EXERCISE INPUT:

· · · · ·

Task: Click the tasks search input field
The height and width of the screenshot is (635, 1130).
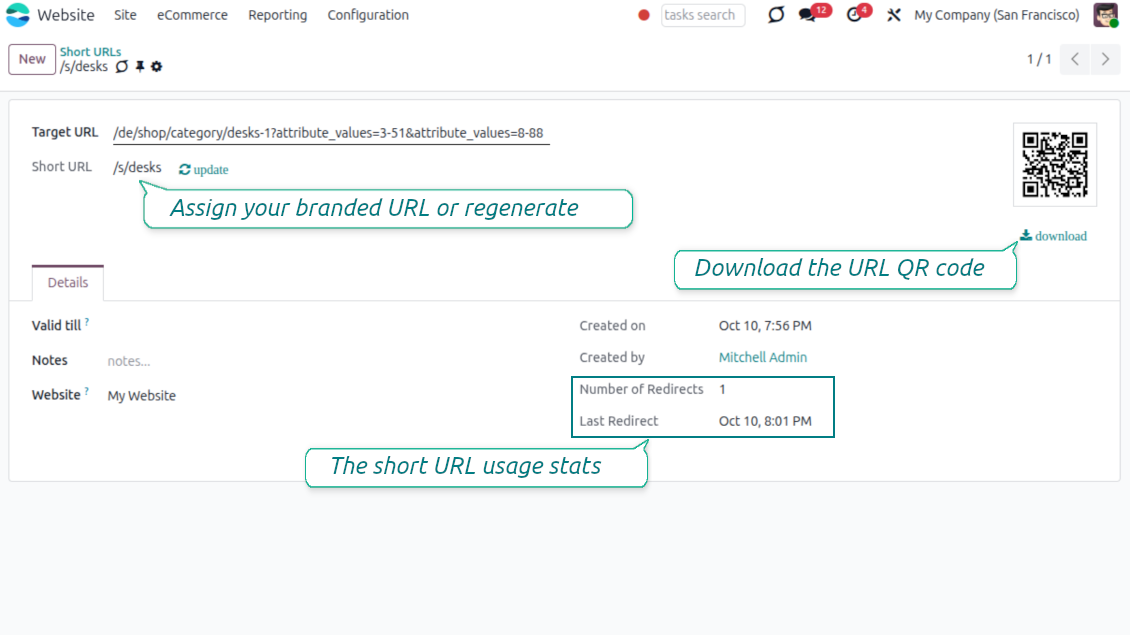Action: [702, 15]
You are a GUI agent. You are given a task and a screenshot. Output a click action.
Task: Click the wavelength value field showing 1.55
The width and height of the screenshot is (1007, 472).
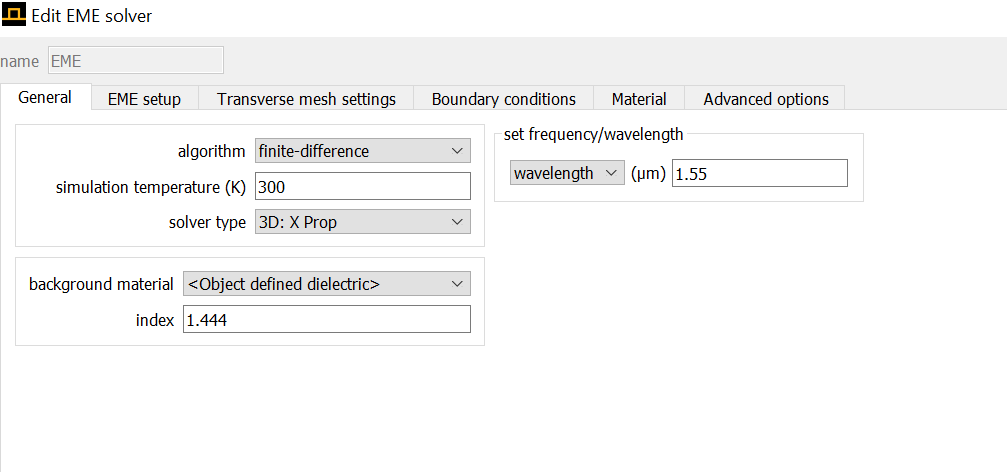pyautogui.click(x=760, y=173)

· · · · ·

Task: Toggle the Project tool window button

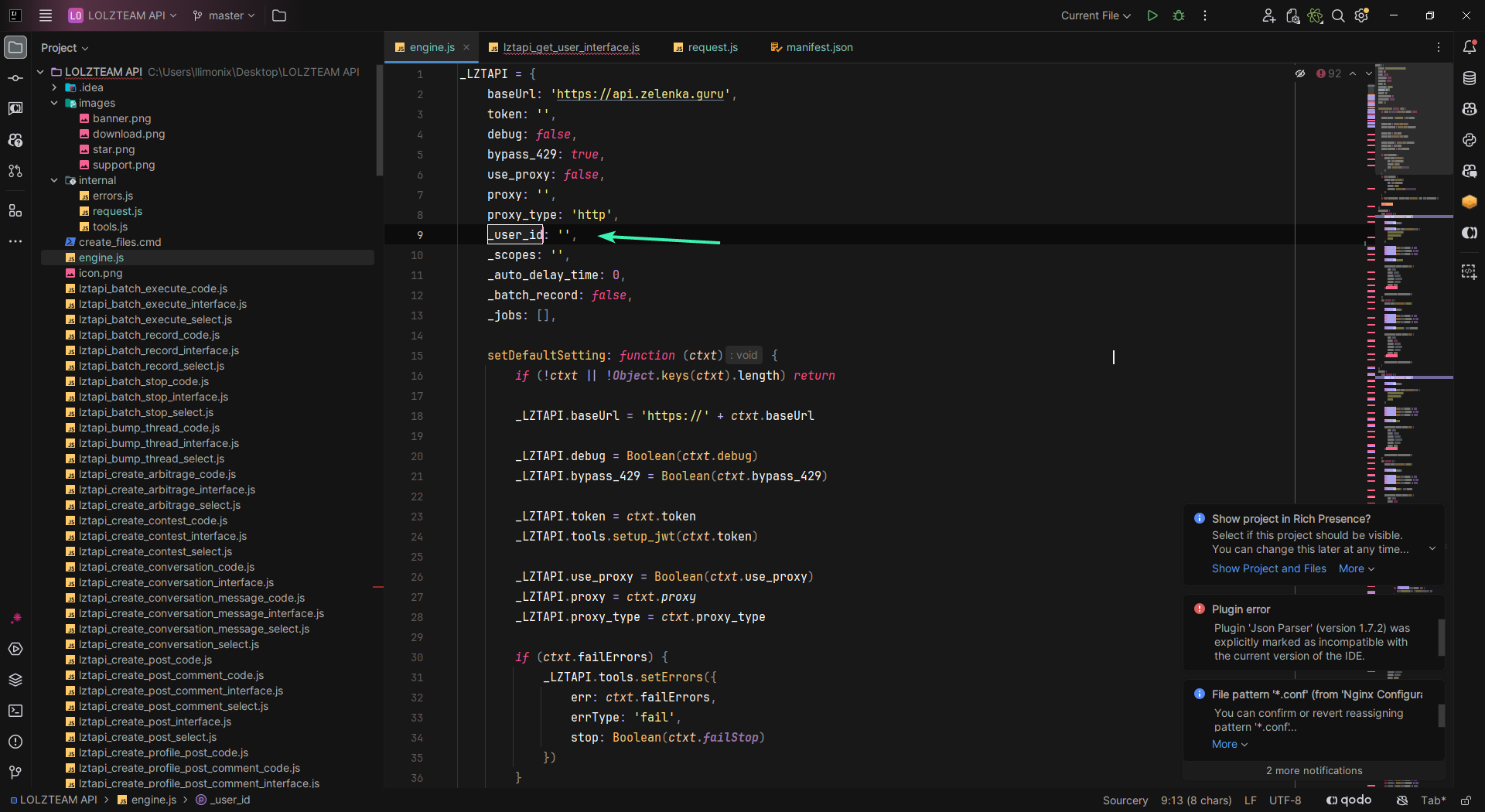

· · · · ·

EXERCISE DIRECTIONS: What number of lines in the records hold "field"? Reply with that number alone.

WRITTEN REPLY: 2